I wrote this article not necessarily to encourage you to become vegetarian or vegan as much as to show you that eating animal foods is not the key to feeling strong and vital, and that you can do the same (actually better) with a diet of less or no animal foods, because there are health issues inherent with a diet that stresses animal foods.
As I pointed out in the China Study article, a diet high in animal foods is detrimental to the health.
Also, a diet high in animal foods is not conducive to living a
Low Density Lifestyle.
Protein is synonymous with strength, and so it is assumed that in order to build strength and be an athlete, you need to eat protein, and since it is assumed that meat is the best source of protein, the thinking is that you need to eat meat to achieve your goals.
It is also thought that if you don’t eat meat, or don’t eat enough meat, whether you are an athlete or not, you will not get enough protein and therefore become protein deficient.
One of the most common questions anybody who doesn’t eat animal foods gets is “where do you get your protein?”
Like carbohydrates and fats, protein is one of the essential building blocks of the body. It is an essential nutrient needed by the body in order to function properly. Protein’s primary function is to build and repair muscles but it also keeps the immune system functioning properly and is involved with the synthesis of hormones and enzymes.

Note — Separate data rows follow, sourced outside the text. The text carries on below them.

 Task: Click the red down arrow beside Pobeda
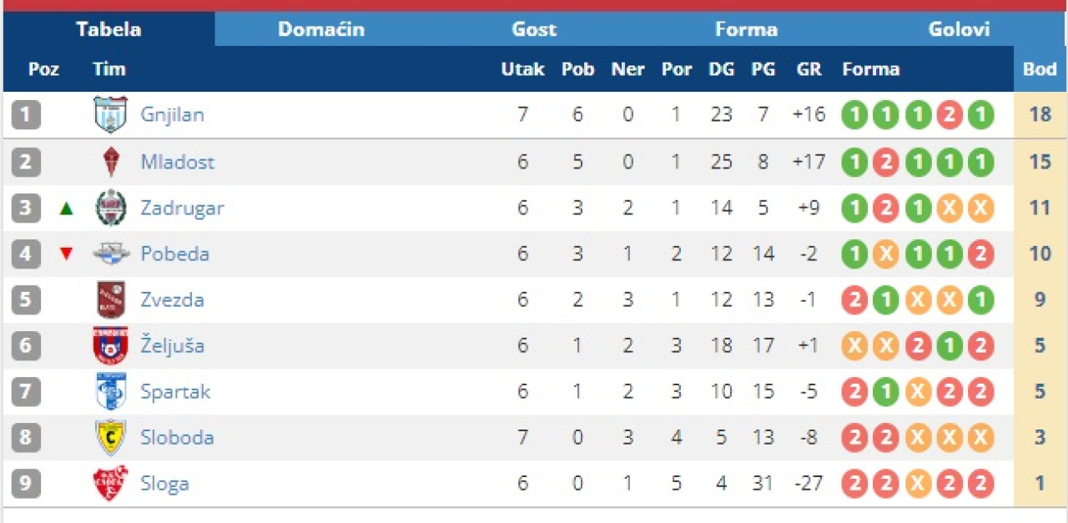[67, 254]
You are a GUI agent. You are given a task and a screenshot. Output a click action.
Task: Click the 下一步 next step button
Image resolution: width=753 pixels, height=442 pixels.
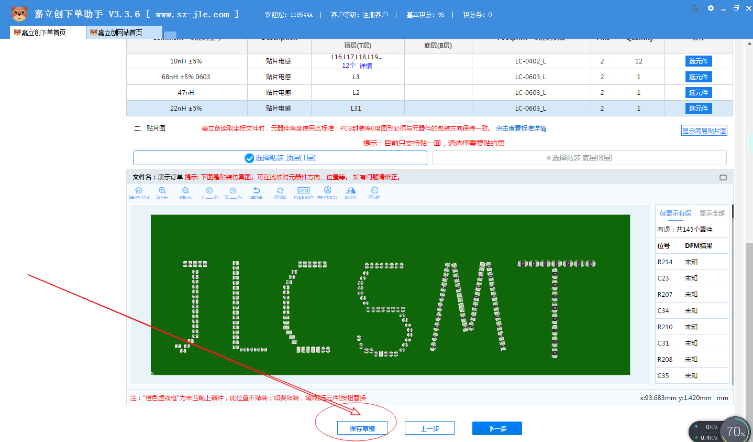[x=497, y=428]
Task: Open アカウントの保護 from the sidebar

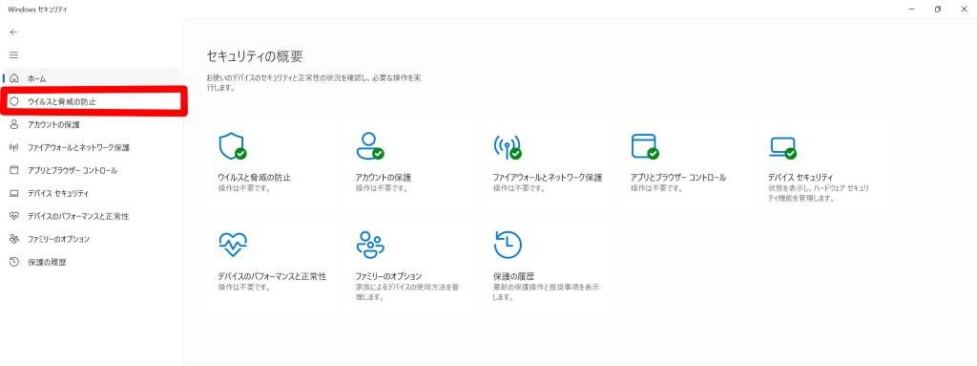Action: [x=93, y=124]
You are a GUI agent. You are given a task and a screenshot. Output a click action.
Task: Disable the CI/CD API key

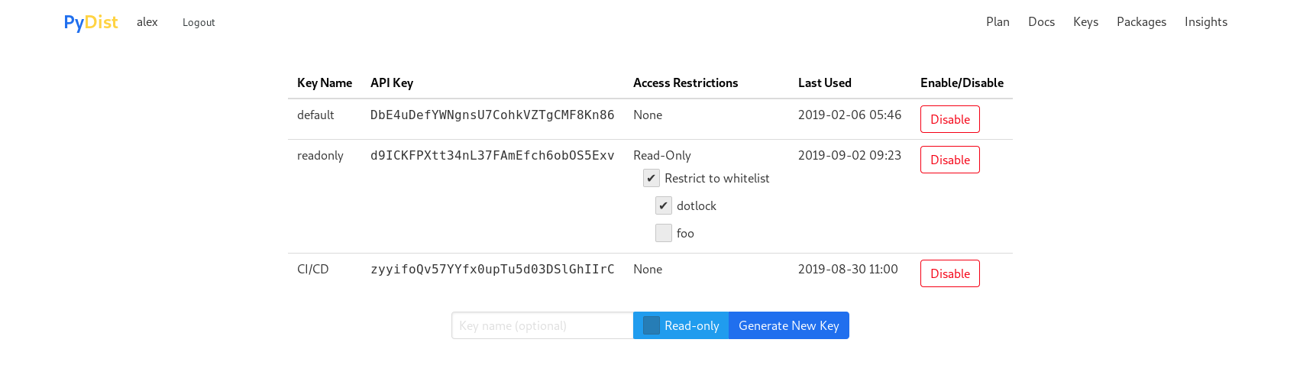pyautogui.click(x=949, y=273)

Protein may also be used as an energy source when there has been insufficient carbohydrate consumption.
Protein is made up of 20 building blocks, known as amino acids. Amino acids are classified as essential and non-essential amino acids. Essential amino acids are not created in the body and therefore must be consumed through dietary protein.
How much protein do we need? There are two ways to calculate total protein needs. The U.S. Recommended Daily Allowance (RDA) for protein is 0.4g of protein for every pound of healthy weight (or approximately 0.8g per every kilogram of weight). For example, a man who weighs 150 pounds needs approximately 60g of protein per day (150 x. 0.4 = 60).

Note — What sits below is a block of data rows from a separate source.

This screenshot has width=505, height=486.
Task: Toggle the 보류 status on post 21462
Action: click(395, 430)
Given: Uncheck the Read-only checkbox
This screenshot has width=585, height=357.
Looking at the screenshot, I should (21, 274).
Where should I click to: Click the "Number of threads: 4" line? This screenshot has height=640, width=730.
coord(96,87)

Alternatively, protein can be calculated based on total caloric intake. Generally, 15 percent of total caloric consumption must come from protein. For example, on a 2,000 calorie diet, 300 calories must come from protein. To determine the number of grams needed, divide the resulting number of calories by 4. Thus, on a 2,000 calorie diet, 75 grams of protein must be consumed.

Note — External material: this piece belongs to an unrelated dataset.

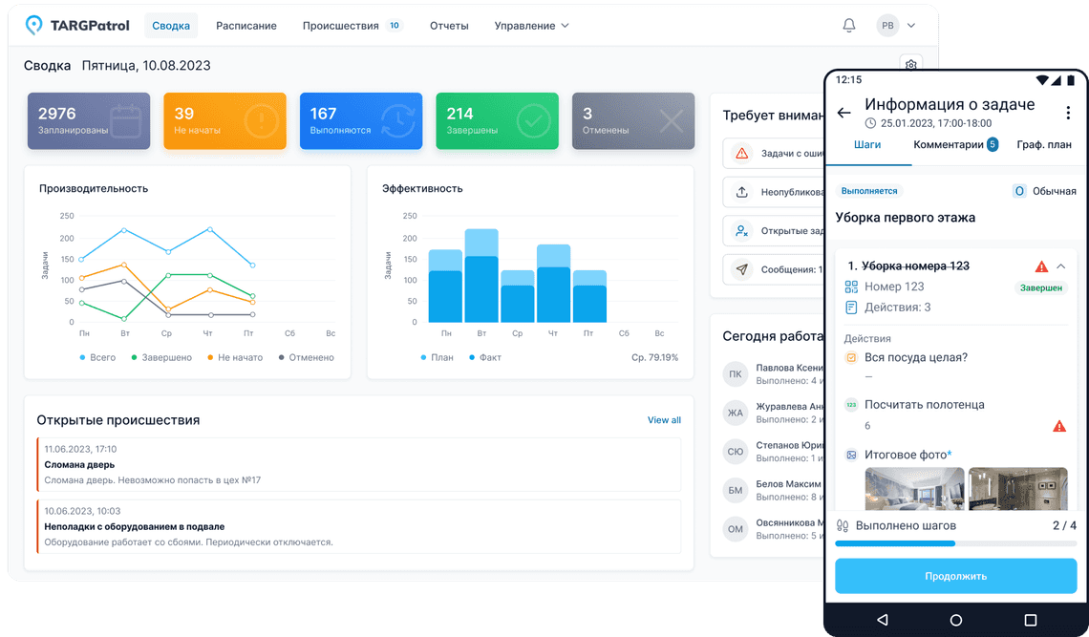Click the notification bell icon
1089x637 pixels.
pyautogui.click(x=848, y=26)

Since one ounce equals about 28 grams, the body actually needs very little protein to function properly – we need less than three ounces a day of protein.
As I said above, protein is commonly associated with animal foods – meat, eggs and dairy products – but these foods are not the only sources of protein nor are they necessarily the best sources for protein. Protein is found in every food. Fruits, vegetables, grains, nuts, seeds and legumes all contain protein.
It is impossible to become protein deficient eating a well-balanced vegan diet, largely due to the fact the body needs very little protein to perform. For example, one cup of black beans contains 15.2 grams of protein (roughly 30.5% of the daily value for protein), plus approximately 74.8% of the daily value for fiber. The total calories for a cup of black beans is only 227 calories and there is virtually no fat. Similarly, 100 calories of spinach contains more protein than 100 calories of steak.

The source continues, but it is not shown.